On the morning of April 21, University of California Berkeley (Cal) students were notified of a schoolwide threat, leading to a shelter-in-place order. According to campus security, students were instructed to avoid the campus premises starting around 10 a.m., and currently, the situation remains unknown to students and staff. Cal junior Carolyn Garner was in class when she learned about the threat and spent over four hours sheltered away in her classroom.

Cal students were instructed to shelter in place following a “credible” threat to campus safety. (Photo courtesy of Getty Images)

“I have a class on campus at 8 a.m., so I was in class when I heard about the shelter-in-place. At first, the class was not too worried as no one knew what was really going on, but when information began to spread and the lights were turned off, the situation became more real, and anxiety filled the room,” Garner said.
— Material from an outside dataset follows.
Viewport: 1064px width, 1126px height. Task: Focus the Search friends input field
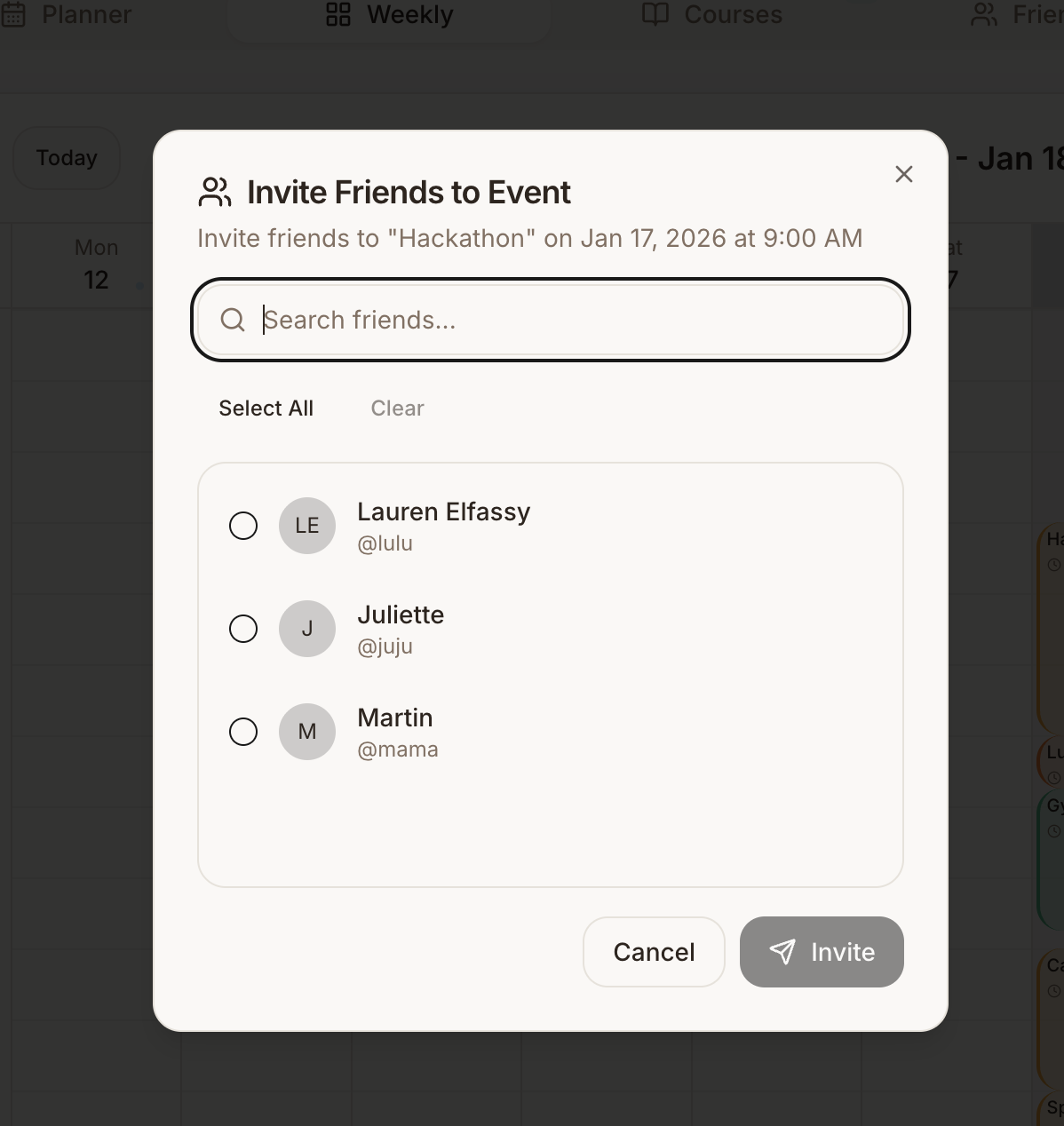[551, 320]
Garner, who was in an Anthropology class, quickly took action to help ensure the safety of herself and her classmates once she was notified.

“My class was located on the ground floor so we were concerned that someone could enter,” Garner said. “My friend and I attempted to put a table in front of the door, but unfortunately the doors to the building opened from the outside, so objects would not stop anyone.”

As Garner attempted to assist during the shelter-in-place order, many other students were also in class at the time of the first notification. A Cal senior “Hannah,” who wishes to remain anonymous, was working on a group project for her anatomy class before the police order. 

“We were doing group presentations before a student stopped the class and let the professor know about the threat. There was then a domino effect with many of my classmates confused and concerned,” Hannah said. “I am thankful for the effort of my teacher who continued the class and helped take away the unnecessary agitation as we had no control over the situation.”

In addition to those in class, students off campus took action to ensure their safety and security. Senior Ulysse Richard lives 10 minutes away from the central part of Cal’s campus and reflected on the first moments following the security notification.

Being notified of a schoolwide threat, students receive messages on Cal WarnMe, a security platform focused on safety throughout the campus. (Image courtesy of Ulysse Richard)

“A friend called me saying that she was locked into a building due to the shelter and was panicking. At about 10 a.m., I received an email with the warning, and there was not much information given, as it only said ‘huge campus-wide threat,’ which could have meant anything,” Richard said. “I then turned into the Berkeley police radio to gain more information.”

Redwood graduate and Cal junior Saamya Mungamuru walked to class in the morning prior to 10 a.m., having not received notifications about sheltering in place, but soon realized the severity of the situation.

“Someone in our class said that it was a shooter threat, and that is when I really began to worry. My professor was lecturing like normal, and I was receiving multiple texts from friends about the situation,” Mungamuru said. “Every time someone walked in late to the class all heads turned and looked to the door. Because of everything we have seen in the news, it is frightening to think that [a mass tragic event] could happen to us.”

Following an initial investigation, the University of California Police Department Berkeley (UCPD) apprehended the person in question at an off-campus location and lifted the shelter-in-place order. According to Cal, buildings have reopened but are being secured with extra UCPD officers and locked doors while the UCPD works to investigate the threat.